All lines with the word "agent" in the material below are required.

**Provided information**
○ ○ ○
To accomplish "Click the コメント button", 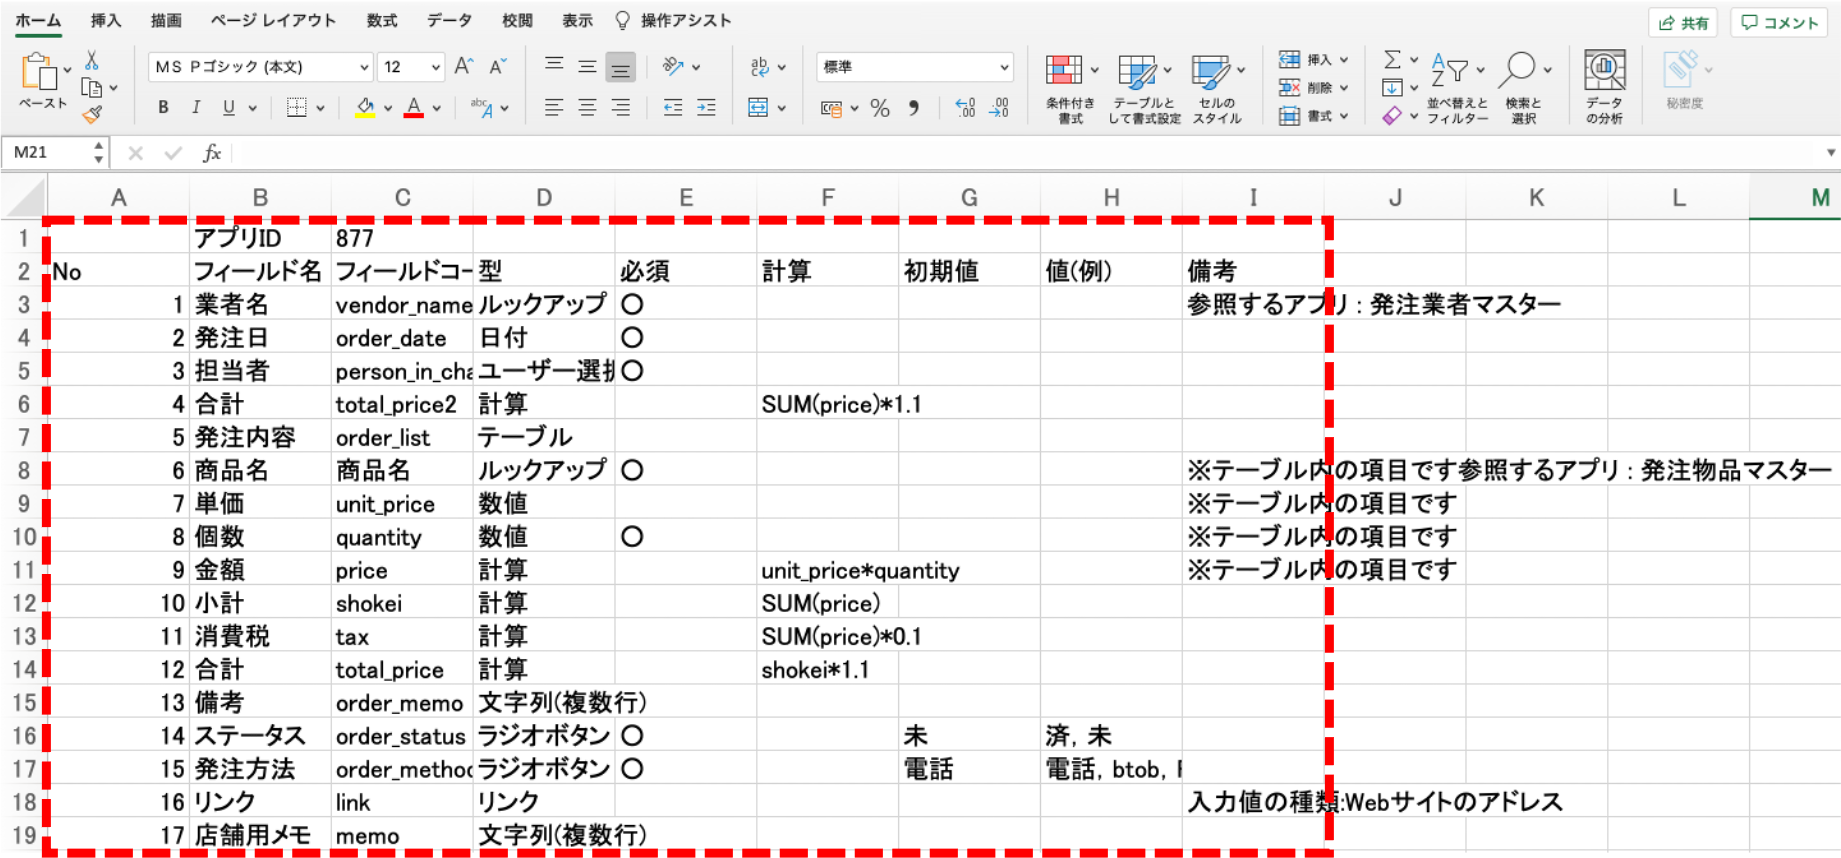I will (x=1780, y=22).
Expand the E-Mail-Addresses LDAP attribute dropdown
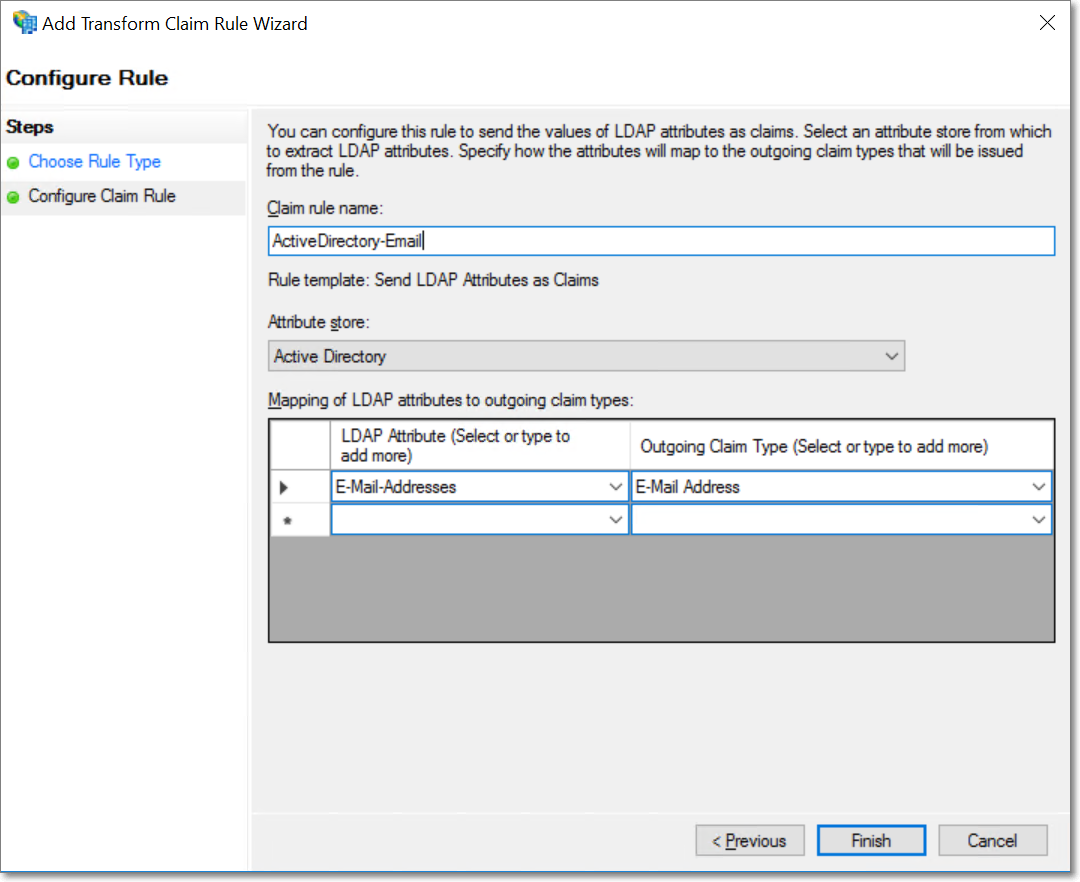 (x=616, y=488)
○ ○ ○
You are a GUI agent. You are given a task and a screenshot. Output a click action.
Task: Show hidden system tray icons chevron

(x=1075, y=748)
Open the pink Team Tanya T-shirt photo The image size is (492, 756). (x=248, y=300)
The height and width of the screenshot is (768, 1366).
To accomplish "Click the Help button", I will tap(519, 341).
○ ○ ○
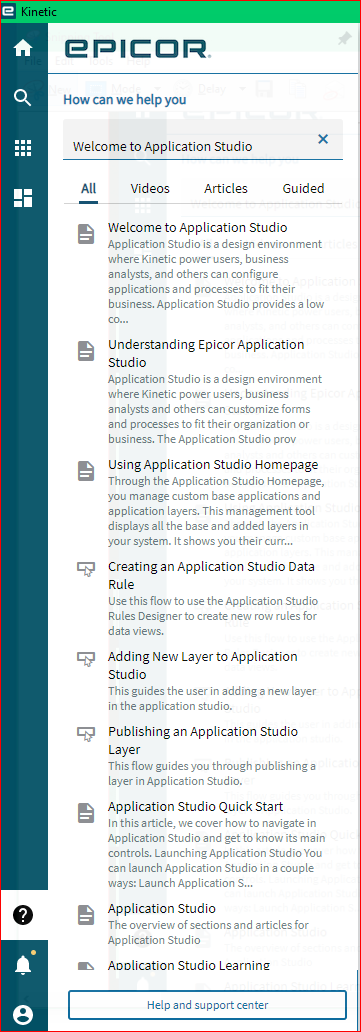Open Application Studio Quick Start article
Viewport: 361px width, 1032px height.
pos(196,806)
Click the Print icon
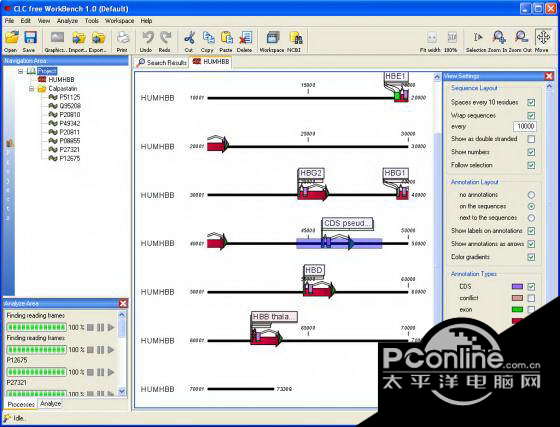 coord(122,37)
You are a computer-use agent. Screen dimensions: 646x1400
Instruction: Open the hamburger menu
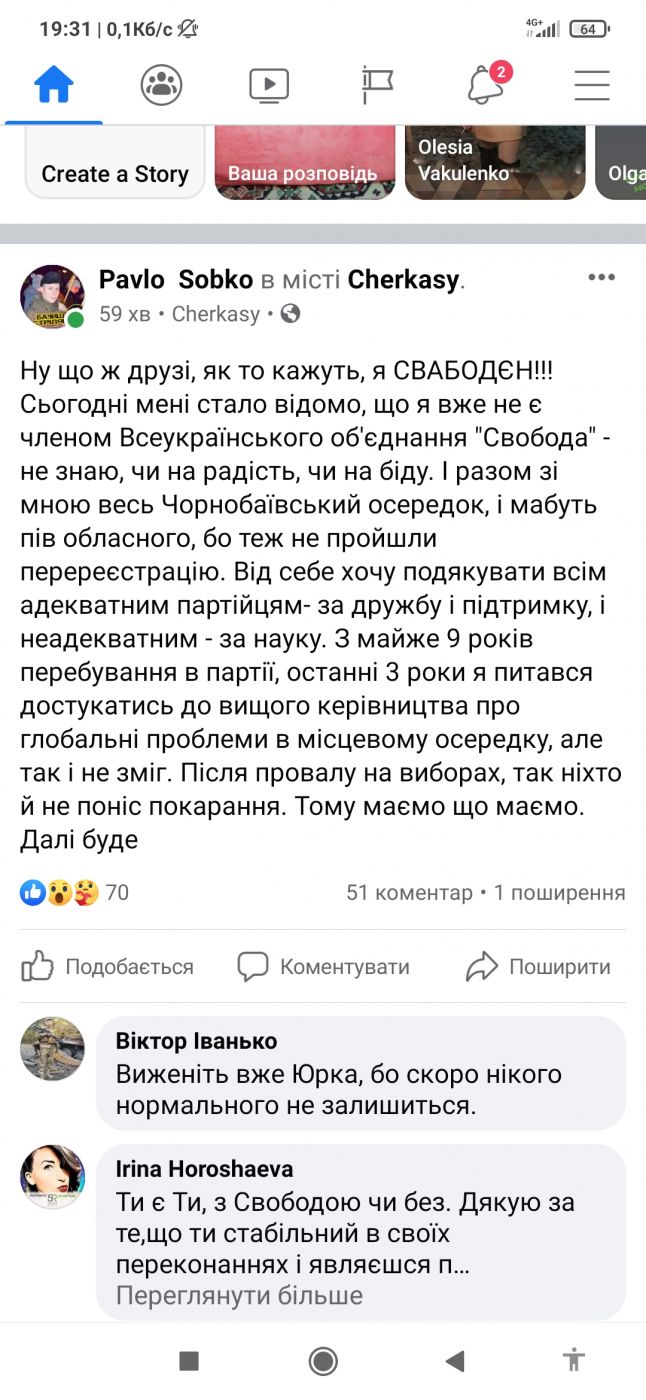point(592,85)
○ ○ ○
**Your solution**
You are a GUI agent. You are given a task and a screenshot. Output a click action.
You are a computer-use agent. Screen dimensions: 646x1400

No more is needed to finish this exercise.